WRITTEN EXERCISE =>
Copy out each of the following entries line for line, with no changes at all.

INPUT =>
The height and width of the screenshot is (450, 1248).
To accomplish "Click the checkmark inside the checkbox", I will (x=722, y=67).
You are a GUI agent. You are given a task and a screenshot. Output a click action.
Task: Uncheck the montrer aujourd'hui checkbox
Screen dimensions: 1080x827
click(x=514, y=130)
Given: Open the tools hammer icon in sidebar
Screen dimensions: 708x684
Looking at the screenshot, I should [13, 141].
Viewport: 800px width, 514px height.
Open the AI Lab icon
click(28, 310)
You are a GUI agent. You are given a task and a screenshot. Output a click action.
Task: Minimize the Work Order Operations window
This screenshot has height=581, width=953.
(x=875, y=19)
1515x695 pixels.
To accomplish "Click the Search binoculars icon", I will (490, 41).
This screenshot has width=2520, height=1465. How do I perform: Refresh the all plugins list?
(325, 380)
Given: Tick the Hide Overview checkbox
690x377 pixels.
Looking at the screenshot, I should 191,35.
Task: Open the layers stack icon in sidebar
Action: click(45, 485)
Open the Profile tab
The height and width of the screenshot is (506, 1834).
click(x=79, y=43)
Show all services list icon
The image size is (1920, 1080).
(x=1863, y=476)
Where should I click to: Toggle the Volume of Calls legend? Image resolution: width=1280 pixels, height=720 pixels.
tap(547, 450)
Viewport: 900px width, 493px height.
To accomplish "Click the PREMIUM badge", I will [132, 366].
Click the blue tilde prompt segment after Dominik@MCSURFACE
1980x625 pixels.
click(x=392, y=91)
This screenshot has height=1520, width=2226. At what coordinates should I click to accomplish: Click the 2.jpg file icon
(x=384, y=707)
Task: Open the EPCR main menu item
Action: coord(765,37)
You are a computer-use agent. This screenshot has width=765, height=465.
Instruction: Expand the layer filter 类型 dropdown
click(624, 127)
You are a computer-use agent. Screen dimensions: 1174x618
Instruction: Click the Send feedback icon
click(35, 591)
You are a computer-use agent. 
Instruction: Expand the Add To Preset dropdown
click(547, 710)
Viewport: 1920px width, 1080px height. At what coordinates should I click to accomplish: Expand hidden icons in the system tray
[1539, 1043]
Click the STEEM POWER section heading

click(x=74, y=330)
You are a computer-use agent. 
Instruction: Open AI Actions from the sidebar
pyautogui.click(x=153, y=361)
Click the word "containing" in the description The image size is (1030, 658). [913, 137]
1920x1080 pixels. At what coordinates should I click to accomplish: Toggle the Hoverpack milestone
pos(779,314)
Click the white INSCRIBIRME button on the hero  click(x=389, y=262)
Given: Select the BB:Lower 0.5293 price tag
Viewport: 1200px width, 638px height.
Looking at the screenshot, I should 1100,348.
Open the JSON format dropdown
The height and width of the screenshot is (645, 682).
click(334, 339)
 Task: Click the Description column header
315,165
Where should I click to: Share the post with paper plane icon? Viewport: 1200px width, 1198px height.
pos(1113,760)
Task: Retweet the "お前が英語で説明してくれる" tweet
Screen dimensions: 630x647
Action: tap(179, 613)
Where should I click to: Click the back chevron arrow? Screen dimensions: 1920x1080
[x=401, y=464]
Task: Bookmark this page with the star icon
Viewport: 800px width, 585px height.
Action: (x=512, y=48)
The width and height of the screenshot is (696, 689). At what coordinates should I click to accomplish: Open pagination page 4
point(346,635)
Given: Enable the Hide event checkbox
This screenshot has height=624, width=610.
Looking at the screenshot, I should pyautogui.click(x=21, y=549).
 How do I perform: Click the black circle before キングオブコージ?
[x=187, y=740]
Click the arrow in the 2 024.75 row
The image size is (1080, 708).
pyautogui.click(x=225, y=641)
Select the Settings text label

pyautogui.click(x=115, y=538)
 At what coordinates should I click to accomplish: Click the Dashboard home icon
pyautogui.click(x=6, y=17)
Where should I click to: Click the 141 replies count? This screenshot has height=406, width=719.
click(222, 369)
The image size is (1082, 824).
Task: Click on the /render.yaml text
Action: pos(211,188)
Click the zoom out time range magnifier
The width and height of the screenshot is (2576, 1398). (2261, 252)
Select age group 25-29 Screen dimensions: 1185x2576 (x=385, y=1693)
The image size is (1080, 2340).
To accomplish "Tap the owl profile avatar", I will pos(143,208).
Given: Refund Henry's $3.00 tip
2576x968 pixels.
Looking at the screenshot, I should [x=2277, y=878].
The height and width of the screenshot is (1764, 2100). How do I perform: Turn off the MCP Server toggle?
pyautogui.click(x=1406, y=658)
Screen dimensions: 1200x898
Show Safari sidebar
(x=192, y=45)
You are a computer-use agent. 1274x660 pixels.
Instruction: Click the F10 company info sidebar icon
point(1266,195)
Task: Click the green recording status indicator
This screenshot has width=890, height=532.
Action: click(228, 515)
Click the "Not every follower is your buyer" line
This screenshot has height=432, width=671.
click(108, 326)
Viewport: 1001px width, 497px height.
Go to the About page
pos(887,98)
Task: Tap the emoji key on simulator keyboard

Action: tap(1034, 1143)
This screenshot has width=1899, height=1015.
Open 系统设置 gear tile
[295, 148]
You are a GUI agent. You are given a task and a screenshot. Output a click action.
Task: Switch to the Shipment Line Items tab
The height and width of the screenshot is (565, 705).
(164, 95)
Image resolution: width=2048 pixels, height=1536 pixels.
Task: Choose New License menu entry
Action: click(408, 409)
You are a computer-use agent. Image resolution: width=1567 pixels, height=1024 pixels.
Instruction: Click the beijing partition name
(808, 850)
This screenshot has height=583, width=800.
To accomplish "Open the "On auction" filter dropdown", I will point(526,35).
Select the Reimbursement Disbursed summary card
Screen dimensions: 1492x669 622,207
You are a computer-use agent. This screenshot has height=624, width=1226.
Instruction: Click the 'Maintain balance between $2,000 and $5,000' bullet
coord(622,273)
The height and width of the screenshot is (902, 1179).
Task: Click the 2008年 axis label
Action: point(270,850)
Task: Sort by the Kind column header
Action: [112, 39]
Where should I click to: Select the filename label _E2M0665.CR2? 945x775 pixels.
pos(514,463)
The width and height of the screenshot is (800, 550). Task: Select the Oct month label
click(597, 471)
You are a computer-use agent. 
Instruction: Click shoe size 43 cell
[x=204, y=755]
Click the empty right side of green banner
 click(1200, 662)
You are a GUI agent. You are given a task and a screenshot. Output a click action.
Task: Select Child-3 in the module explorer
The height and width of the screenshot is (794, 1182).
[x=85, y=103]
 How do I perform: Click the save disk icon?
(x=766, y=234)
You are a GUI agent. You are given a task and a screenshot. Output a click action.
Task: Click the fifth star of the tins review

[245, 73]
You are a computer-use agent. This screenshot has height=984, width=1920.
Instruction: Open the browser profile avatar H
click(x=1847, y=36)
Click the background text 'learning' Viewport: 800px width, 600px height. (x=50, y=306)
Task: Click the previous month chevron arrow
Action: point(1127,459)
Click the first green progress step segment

EXPECTED ANSWER =>
The height and width of the screenshot is (450, 1248).
To accomplish "Click the checkmark inside the checkbox", I will (x=722, y=67).
You are a GUI agent. You are given a task and a screenshot. Output a click action.
Task: Uncheck the montrer aujourd'hui checkbox
Screen dimensions: 1080x827
click(x=514, y=130)
Given: Open the tools hammer icon in sidebar
Screen dimensions: 708x684
Looking at the screenshot, I should [13, 141].
Viewport: 800px width, 514px height.
Open the AI Lab icon
click(28, 310)
You are a GUI agent. You are given a task and a screenshot. Output a click action.
Task: Minimize the Work Order Operations window
This screenshot has height=581, width=953.
(x=875, y=19)
1515x695 pixels.
To accomplish "Click the Search binoculars icon", I will (490, 41).
This screenshot has width=2520, height=1465. How do I perform: Refresh the all plugins list?
(325, 380)
Given: Tick the Hide Overview checkbox
690x377 pixels.
Looking at the screenshot, I should 191,35.
Task: Open the layers stack icon in sidebar
Action: click(45, 485)
Open the Profile tab
The height and width of the screenshot is (506, 1834).
click(x=79, y=43)
Show all services list icon
The image size is (1920, 1080).
(x=1863, y=476)
Where should I click to: Toggle the Volume of Calls legend? Image resolution: width=1280 pixels, height=720 pixels.
tap(547, 450)
Viewport: 900px width, 493px height.
To accomplish "Click the PREMIUM badge", I will [132, 366].
Click the blue tilde prompt segment after Dominik@MCSURFACE
1980x625 pixels.
click(x=392, y=91)
This screenshot has height=1520, width=2226. At what coordinates should I click to accomplish: Click the 2.jpg file icon
(x=384, y=707)
Task: Open the EPCR main menu item
Action: coord(765,37)
You are a computer-use agent. This screenshot has width=765, height=465.
Instruction: Expand the layer filter 类型 dropdown
click(624, 127)
You are a computer-use agent. Screen dimensions: 1174x618
Instruction: Click the Send feedback icon
click(35, 591)
You are a computer-use agent. 
Instruction: Expand the Add To Preset dropdown
click(547, 710)
Viewport: 1920px width, 1080px height. At what coordinates should I click to accomplish: Expand hidden icons in the system tray
[1539, 1043]
Click the STEEM POWER section heading

click(x=74, y=330)
You are a computer-use agent. 
Instruction: Open AI Actions from the sidebar
pyautogui.click(x=153, y=361)
Click the word "containing" in the description The image size is (1030, 658). [913, 137]
1920x1080 pixels. At what coordinates should I click to accomplish: Toggle the Hoverpack milestone
pos(779,314)
Click the white INSCRIBIRME button on the hero  click(x=389, y=262)
Given: Select the BB:Lower 0.5293 price tag
Viewport: 1200px width, 638px height.
Looking at the screenshot, I should 1100,348.
Open the JSON format dropdown
The height and width of the screenshot is (645, 682).
click(334, 339)
 Task: Click the Description column header
315,165
Where should I click to: Share the post with paper plane icon? Viewport: 1200px width, 1198px height.
pos(1113,760)
Task: Retweet the "お前が英語で説明してくれる" tweet
Screen dimensions: 630x647
Action: tap(179, 613)
Where should I click to: Click the back chevron arrow? Screen dimensions: 1920x1080
[x=401, y=464]
Task: Bookmark this page with the star icon
Viewport: 800px width, 585px height.
Action: (x=512, y=48)
The width and height of the screenshot is (696, 689). At what coordinates should I click to accomplish: Open pagination page 4
point(346,635)
Given: Enable the Hide event checkbox
This screenshot has height=624, width=610.
Looking at the screenshot, I should pyautogui.click(x=21, y=549).
 How do I perform: Click the black circle before キングオブコージ?
[x=187, y=740]
Click the arrow in the 2 024.75 row
The image size is (1080, 708).
pyautogui.click(x=225, y=641)
Select the Settings text label

pyautogui.click(x=115, y=538)
 At what coordinates should I click to accomplish: Click the Dashboard home icon
pyautogui.click(x=6, y=17)
Where should I click to: Click the 141 replies count? This screenshot has height=406, width=719.
click(222, 369)
The image size is (1082, 824).
Task: Click on the /render.yaml text
Action: pos(211,188)
Click the zoom out time range magnifier
The width and height of the screenshot is (2576, 1398). (2261, 252)
Select age group 25-29 Screen dimensions: 1185x2576 (x=385, y=1693)
The image size is (1080, 2340).
To accomplish "Tap the owl profile avatar", I will pos(143,208).
Given: Refund Henry's $3.00 tip
2576x968 pixels.
Looking at the screenshot, I should [x=2277, y=878].
The height and width of the screenshot is (1764, 2100). How do I perform: Turn off the MCP Server toggle?
pyautogui.click(x=1406, y=658)
Screen dimensions: 1200x898
Show Safari sidebar
(x=192, y=45)
You are a computer-use agent. 1274x660 pixels.
Instruction: Click the F10 company info sidebar icon
point(1266,195)
Task: Click the green recording status indicator
This screenshot has width=890, height=532.
Action: click(228, 515)
Click the "Not every follower is your buyer" line
This screenshot has height=432, width=671.
click(108, 326)
Viewport: 1001px width, 497px height.
Go to the About page
pos(887,98)
Task: Tap the emoji key on simulator keyboard

Action: tap(1034, 1143)
This screenshot has width=1899, height=1015.
Open 系统设置 gear tile
[295, 148]
You are a GUI agent. You are given a task and a screenshot. Output a click action.
Task: Switch to the Shipment Line Items tab
The height and width of the screenshot is (565, 705).
(164, 95)
Image resolution: width=2048 pixels, height=1536 pixels.
Task: Choose New License menu entry
Action: click(408, 409)
You are a computer-use agent. Image resolution: width=1567 pixels, height=1024 pixels.
Instruction: Click the beijing partition name
(808, 850)
This screenshot has height=583, width=800.
To accomplish "Open the "On auction" filter dropdown", I will point(526,35).
Select the Reimbursement Disbursed summary card
Screen dimensions: 1492x669 622,207
You are a computer-use agent. This screenshot has height=624, width=1226.
Instruction: Click the 'Maintain balance between $2,000 and $5,000' bullet
coord(622,273)
The height and width of the screenshot is (902, 1179).
Task: Click the 2008年 axis label
Action: point(270,850)
Task: Sort by the Kind column header
Action: [112, 39]
Where should I click to: Select the filename label _E2M0665.CR2? 945x775 pixels.
pos(514,463)
The width and height of the screenshot is (800, 550). Task: Select the Oct month label
click(597, 471)
You are a computer-use agent. 
Instruction: Click shoe size 43 cell
[x=204, y=755]
Click the empty right side of green banner
 click(1200, 662)
You are a GUI agent. You are given a task and a screenshot. Output a click action.
Task: Select Child-3 in the module explorer
The height and width of the screenshot is (794, 1182).
[x=85, y=103]
 How do I perform: Click the save disk icon?
(x=766, y=234)
You are a GUI agent. You are given a task and a screenshot. Output a click action.
Task: Click the fifth star of the tins review

[245, 73]
You are a computer-use agent. This screenshot has height=984, width=1920.
Instruction: Open the browser profile avatar H
click(x=1847, y=36)
Click the background text 'learning' Viewport: 800px width, 600px height. (x=50, y=306)
Task: Click the previous month chevron arrow
Action: point(1127,459)
Click the first green progress step segment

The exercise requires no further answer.